Stable Beluga 2 is based on Llama 2 70B and fine-tuned on an Orca-style dataset. The model’s usage involves starting conversations using provided code snippets. The training dataset for Stable Beluga 2 is an internal Orca-style dataset. It is trained through supervised fine-tuning datasets using mixed-precision (BF16) and optimised with AdamW. Detailed hyperparameters are outlined for the training procedure.
‘Luna AI Llama2 Uncensored’ is an advanced chat model based on Llama 2, which underwent fine-tuning using more than 40,000 lengthy chat discussions. Tap, the creator of Luna AI, led the fine-tuning process, resulting in an improved Llama 2 7b model that competes with ChatGPT in various tasks effectively.
Here’s the link to LunAI: https://huggingface.co/TheBloke/Luna-AI-Llama2-Uncensored-GGML
What sets this model apart is its extended responses, meaning it can generate detailed and comprehensive answers, its low hallucination rate, indicating it produces fewer fictitious or incorrect information, and its absence of censorship mechanisms, guaranteeing open and unrestricted communication.
For the model training, an exceptionally powerful 8x a100 80GB machine was employed to conduct the fine-tuning process. The model was predominantly trained on synthetic outputs, which means the training data was generated rather than solely collected from existing human conversations. This custom dataset was thoughtfully curated from diverse sources and comprised multiple rounds of conversations between humans and AI.
Redmond-Puffin-13B is a pioneering language model based on Llama-2, fine-tuned by Nous Research.
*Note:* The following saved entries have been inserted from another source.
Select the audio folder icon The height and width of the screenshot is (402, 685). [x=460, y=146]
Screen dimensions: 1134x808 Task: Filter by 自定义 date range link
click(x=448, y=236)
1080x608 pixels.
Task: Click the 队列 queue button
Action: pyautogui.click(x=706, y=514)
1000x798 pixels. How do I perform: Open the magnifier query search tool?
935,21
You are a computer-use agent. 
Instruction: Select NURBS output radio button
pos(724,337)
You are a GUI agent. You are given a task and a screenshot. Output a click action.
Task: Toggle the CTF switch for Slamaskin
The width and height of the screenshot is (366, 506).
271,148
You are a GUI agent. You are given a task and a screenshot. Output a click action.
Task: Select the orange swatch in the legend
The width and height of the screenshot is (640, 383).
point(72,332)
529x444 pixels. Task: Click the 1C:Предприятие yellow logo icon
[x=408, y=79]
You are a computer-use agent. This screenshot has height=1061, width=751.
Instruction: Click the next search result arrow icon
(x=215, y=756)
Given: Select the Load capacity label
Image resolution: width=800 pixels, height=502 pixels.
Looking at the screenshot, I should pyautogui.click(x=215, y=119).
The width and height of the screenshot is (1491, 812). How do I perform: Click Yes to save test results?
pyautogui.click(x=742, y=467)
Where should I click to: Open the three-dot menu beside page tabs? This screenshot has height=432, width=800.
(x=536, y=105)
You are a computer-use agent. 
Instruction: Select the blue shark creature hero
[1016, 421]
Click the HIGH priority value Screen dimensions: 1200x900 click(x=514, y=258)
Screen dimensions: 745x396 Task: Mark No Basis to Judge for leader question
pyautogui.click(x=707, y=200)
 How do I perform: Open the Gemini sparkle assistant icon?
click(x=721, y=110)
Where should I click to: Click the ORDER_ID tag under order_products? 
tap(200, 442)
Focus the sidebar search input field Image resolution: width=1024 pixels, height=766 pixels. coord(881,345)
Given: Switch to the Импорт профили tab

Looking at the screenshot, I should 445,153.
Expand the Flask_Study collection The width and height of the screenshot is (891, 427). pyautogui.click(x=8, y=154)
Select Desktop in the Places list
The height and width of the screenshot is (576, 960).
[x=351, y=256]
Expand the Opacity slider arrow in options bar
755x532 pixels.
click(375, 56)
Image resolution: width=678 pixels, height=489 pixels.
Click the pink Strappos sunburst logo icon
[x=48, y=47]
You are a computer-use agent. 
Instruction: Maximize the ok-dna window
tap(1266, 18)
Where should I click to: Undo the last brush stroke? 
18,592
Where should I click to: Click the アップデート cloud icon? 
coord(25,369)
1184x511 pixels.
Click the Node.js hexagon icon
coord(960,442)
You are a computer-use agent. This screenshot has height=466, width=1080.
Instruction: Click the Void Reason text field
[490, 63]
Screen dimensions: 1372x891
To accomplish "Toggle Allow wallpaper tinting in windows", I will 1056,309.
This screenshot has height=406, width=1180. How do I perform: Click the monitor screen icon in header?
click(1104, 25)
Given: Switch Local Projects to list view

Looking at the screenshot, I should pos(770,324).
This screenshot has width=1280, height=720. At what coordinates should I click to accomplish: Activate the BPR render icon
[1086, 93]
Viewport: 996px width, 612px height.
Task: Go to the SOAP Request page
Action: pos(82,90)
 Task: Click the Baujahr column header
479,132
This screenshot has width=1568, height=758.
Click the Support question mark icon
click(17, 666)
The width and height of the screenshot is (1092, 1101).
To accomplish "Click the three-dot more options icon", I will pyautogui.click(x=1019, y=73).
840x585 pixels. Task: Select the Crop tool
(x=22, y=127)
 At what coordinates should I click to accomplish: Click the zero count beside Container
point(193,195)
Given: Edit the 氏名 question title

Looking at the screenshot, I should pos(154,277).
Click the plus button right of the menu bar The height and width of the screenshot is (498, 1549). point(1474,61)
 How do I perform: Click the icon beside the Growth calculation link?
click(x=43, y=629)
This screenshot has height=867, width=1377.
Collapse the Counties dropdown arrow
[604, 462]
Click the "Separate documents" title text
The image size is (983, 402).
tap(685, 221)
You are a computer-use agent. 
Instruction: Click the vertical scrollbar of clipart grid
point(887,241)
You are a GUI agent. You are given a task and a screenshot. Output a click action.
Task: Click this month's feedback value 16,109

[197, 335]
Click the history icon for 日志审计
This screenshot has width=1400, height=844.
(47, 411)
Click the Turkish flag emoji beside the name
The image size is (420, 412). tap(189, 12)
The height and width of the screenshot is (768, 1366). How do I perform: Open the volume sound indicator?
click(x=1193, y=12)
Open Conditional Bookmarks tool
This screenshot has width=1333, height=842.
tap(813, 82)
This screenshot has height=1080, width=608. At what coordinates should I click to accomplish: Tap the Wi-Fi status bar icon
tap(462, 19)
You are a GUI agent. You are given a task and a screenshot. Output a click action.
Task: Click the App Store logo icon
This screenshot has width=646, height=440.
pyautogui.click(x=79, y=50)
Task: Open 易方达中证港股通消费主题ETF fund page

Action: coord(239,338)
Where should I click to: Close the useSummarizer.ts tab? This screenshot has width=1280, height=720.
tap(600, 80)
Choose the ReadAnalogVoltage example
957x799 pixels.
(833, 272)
The fine-tuning process involved a meticulously crafted dataset containing 3,000 high-quality examples. Many of these examples were designed to fully utilise the 4096 context length capability of Llama-2. LDJ took the lead in both training the model and curating the dataset, while J-Supha made significant contributions to dataset formation.
Here’s the link to the model: https://huggingface.co/TheBloke/Redmond-Puffin-13B-GGML
The computational resources for this project were generously sponsored by Redmond AI, and Emozilla provided valuable assistance during the training experiments, helping to address various issues encountered during the process. Moreover, Caseus and Teknium were recognized for their contributions to resolving specific training issues.
The model, named Redmond-Puffin-13B-V1.3, was trained for multiple epochs on the carefully curated dataset of 3,000 GPT-4 examples. These examples mainly comprised extensive conversations between real humans and GPT-4, allowing the model to grasp complex contexts effectively. Additionally, the training data was enriched with relevant sections extracted from datasets such as CamelAI’s Physics, Chemistry, Biology, and Math.